Metropolitan Partnership, Ltd. is a company engaged in real estate development in the Washington metropolitan area. It is notable for its unsuccessful bid to redevelop the Old Post Office Pavilion into a 245-room Waldorf Astoria hotel in partnership with Hilton Worldwide. Among its completed projects are the redevelopment of the former headquarters of The Washington Star at 1101 Pennsylvania Avenue, Tysons International Plaza, and Fairfax Square, all designed by architect David Childs, of Skidmore, Owings and Merrill.

History
In 1979, after completing graduate studies at Harvard University, Cary Euwer joined Cabot, Cabot & Forbes in Boston, Massachusetts, where he first worked on 60 State Street. He then set up the firm's Washington, D.C. office and developed 1201 Pennsylvania Avenue.

In 1983, he developed 250 West Pratt Street in Baltimore, Maryland with Skidmore, Owings and Merrill. 

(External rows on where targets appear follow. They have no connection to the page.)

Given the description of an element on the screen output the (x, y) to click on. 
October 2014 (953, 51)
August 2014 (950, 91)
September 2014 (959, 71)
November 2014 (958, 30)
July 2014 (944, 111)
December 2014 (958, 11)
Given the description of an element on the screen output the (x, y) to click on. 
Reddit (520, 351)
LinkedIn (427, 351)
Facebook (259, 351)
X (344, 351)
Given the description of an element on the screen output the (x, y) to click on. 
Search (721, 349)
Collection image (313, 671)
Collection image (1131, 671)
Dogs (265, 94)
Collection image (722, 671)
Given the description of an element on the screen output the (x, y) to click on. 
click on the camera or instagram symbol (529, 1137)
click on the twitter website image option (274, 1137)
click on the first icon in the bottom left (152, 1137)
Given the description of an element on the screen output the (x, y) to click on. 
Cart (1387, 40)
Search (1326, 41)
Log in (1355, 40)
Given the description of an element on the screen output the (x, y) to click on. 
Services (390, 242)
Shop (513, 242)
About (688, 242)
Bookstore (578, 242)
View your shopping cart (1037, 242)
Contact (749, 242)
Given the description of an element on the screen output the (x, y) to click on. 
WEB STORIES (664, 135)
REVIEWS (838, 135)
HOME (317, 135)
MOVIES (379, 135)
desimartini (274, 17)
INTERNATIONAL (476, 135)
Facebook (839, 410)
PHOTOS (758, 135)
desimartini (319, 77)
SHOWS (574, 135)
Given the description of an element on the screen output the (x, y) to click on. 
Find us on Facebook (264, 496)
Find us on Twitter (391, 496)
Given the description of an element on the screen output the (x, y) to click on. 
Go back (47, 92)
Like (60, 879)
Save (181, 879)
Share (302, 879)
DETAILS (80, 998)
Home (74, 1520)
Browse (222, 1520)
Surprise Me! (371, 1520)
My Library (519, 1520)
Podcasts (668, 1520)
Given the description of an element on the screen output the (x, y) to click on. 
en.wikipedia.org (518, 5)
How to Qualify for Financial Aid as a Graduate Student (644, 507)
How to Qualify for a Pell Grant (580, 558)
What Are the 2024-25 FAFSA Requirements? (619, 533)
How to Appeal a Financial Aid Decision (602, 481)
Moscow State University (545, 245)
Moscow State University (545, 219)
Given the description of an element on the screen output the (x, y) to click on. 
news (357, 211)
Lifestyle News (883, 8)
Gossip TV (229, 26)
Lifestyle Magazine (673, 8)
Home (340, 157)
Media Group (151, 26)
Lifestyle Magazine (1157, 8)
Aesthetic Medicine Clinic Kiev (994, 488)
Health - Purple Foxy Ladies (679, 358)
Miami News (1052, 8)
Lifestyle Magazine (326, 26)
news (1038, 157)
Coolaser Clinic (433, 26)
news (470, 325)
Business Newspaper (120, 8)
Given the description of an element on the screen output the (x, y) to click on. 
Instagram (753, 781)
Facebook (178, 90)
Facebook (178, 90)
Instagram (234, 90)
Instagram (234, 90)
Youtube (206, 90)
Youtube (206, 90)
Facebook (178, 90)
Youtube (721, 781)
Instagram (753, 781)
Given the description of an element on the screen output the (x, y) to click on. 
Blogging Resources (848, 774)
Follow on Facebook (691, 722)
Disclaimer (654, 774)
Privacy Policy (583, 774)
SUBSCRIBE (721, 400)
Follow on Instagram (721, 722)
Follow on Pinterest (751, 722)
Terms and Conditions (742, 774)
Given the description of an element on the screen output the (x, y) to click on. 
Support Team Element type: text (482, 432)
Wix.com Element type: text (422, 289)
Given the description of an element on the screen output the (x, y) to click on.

In 1984, Euwer founded Metropolitan.

By 1991, the firm had redeveloped the headquarters of The Washington Star at 1101 Pennsylvania Avenue, Tysons International Plaza, and Fairfax Square.

With the development of Fairfax Square, the firm forged relationships with several luxury retailers, including Tiffany & Co., Hermès, Louis Vuitton, Gucci and Fendi. 

In 1998, the firm managed the retail re-positioning and construction of the ABC and Disney Studios at 1500 Broadway in Times Square, also with David Childs.

In 1999, the company partnered with Koll Development Company to develop office buildings for communications and technology firms in Northern Virginia.

In 2007, in partnership with Zaremba Group, the company developed Westchester Commons, a 900,000 square foot shopping mall in Richmond, Virginia.

In 2007, Metropolitan acquired from Birchwood Development Corporation, The Jericho Atrium, as well as two other Birchwood holdings in Jericho, New York, including a 6,800-square-foot office building that had been Birchwood's headquarters, prior to the sale of the retail portion of their portfolio to Kimco.

Failed bid to redevelop the Old Post Office Pavilion
In 2012, the company bid on a request for proposal from the General Services Administration to redevelop the Old Post Office Pavilion. The proposal submitted by the company included converting the building into a 245-room Waldorf Astoria hotel. After losing the bid to an affiliate of Donald Trump, the company appealed, but was rejected by the General Services Administration.

10 Light Street
In 2012, the company acquired and began the redevelopment of 10 Light Street in Baltimore, Maryland into 455 apartments. In 2015, the company secured a lease with Under Armour for one of the floors. The property was financed in part by $28 million in revenue bonds. A penthouse unit at the property was listed for rent for $12,000 per month, the highest rents in Baltimore.

1 Light Street
The company also redeveloped 1 Light Street, adjacent to its development at 10 Light Street, into office space.

Former Alex Brown Building
In 2017, the company began redevelopment of the former Alex Brown building in Baltimore, Maryland into a 170-seat restaurant called the Alexander Brown Restaurant.